Certains chercheurs d’emploi s’engagent dans la démarche comme s’il s’agissait d’une loterie. Pour augmenter leurs chances au tirage, ils multiplient les envois de curriculum vitae sans prendre le temps de qualifier leur offre professionnelle en relation avec les exigences des postes pour lesquels ils postulent. Parfois, l’écart entre les prérequis identifiés dans l’offre et la candidature proposée est si large que le destinataire aura beaucoup de mal à comprendre ce qui a fait en sorte que le candidat a cru qu’il pouvait se qualifier pour la fonction. À l’époque où je travaillais en recrutement, il m’est arrivé de recevoir plusieurs curriculum vitae de travailleurs de la construction en réponse à une annonce recherchant un chef de produit dans le domaine de la quincaillerie!

À l’inverse, d’autres candidats hésiteront à postuler pour quoi que ce soit. Ils étudieront minutieusement chaque offre d’emploi, analyseront leur candidature en relation avec chacun des énoncés, puis ils tergiverseront avant d’expédier chaque curriculum vitae et ne procéderont que lorsqu’ils sont parfaitement convaincus de correspondre à 100% aux exigences du poste, limitant ainsi au minimum la portée de leurs actions en recherche d’emploi.

Il y aurait pourtant lieu de viser un juste milieu entre ces positions extrêmes. En ce sens, il est utile de garder en tête, que par définition, un affichage de poste devrait décrire le «candidat idéal», alors qu’il est probable que le processus de recrutement conduira à l’embauche du «meilleur candidat disponible et intéressé», un être dont l’expérience et le bagage professionnel offrira sans doute une grande proximité avec le profil recherché, mais qui correspondra rarement à l’idéal avancé.

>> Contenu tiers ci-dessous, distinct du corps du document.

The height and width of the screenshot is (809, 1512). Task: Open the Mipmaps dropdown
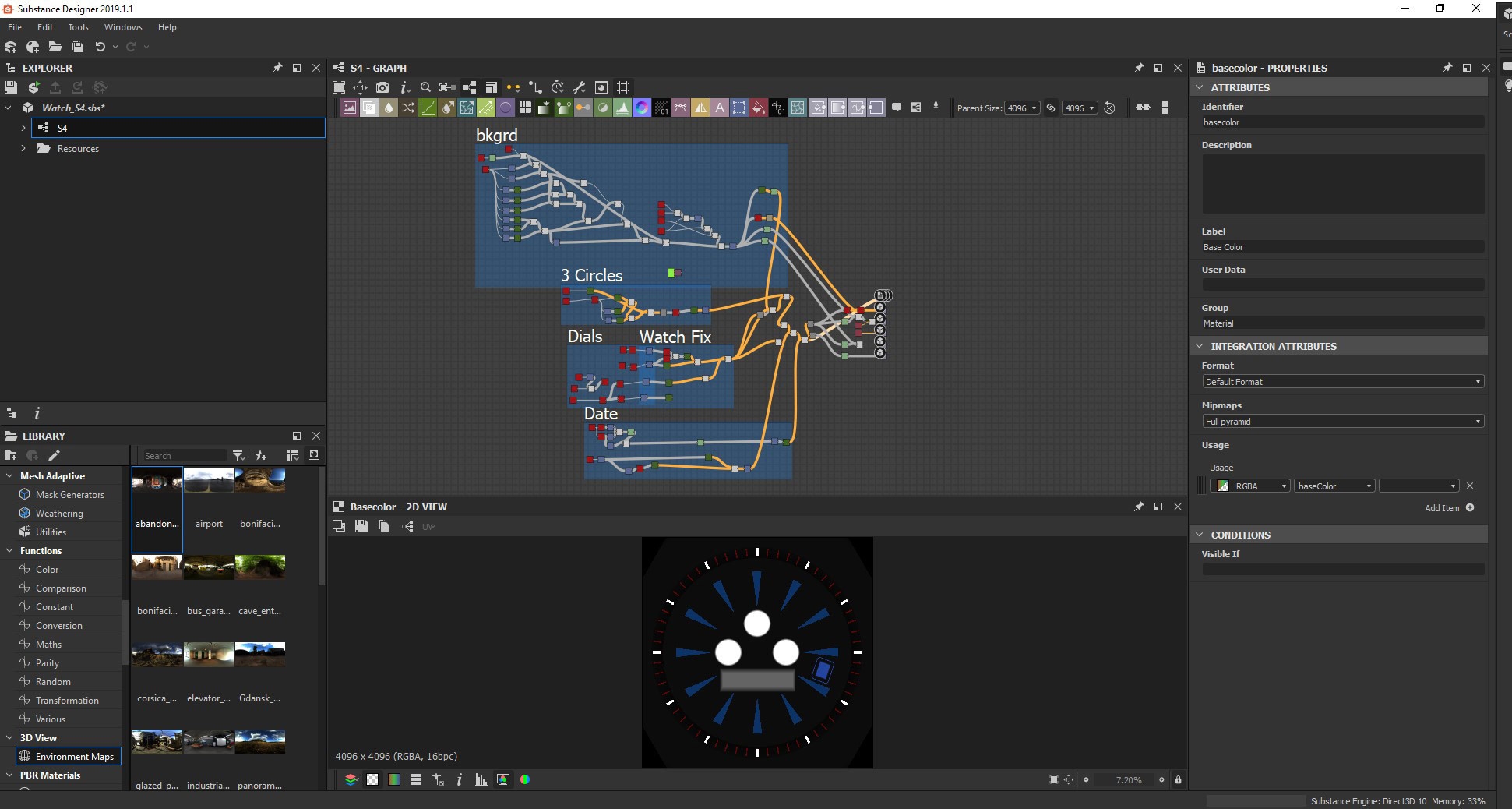point(1342,422)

La loi de l’offre et de la demande explique bien sûr en partie ce phénomène, mais il est également tributaire de la difficulté inhérente au fait d’isoler toutes les variables du bagage professionnel requis et d’exprimer celles-ci sous une forme précise et mesurable dans l’affichage, pour permettre au candidat de s’évaluer justement en relation avec les exigences. Malgré toute la bonne volonté et la rigueur démontrée par l’employeur, une part de subjectivité demeure inévitable, du moins en ce qui concerne la formulation de certains critères. Voici des exemples d’exigences tirées d’affichages de poste présentés dans le Grenier aux Emplois:

• «Habileté à définir et assurer l’implantation d’une stratégie commerciale»;
• «Engagement sérieux envers les résultats et le travail d’équipe»;
• «Rapidité d’exécution»;
• «Sens inné pour le service à la clientèle»;
• «Bilinguisme obligatoire».

Êtes-vous en mesure de vous évaluer précisément en relation avec ces critères? Pas moi. Suis-je rapide d’exécution? Je ne saurais le dire, quelle est l’échelle de mesure? Suis-je aussi rapide ou plus ou moins rapide que les autres candidates qui œuvrent dans le même domaine que moi, encore une fois, je ne pourrais pas me prononcer et il en serait sans doute de même pour l’ensemble des critères énoncés ci-haut.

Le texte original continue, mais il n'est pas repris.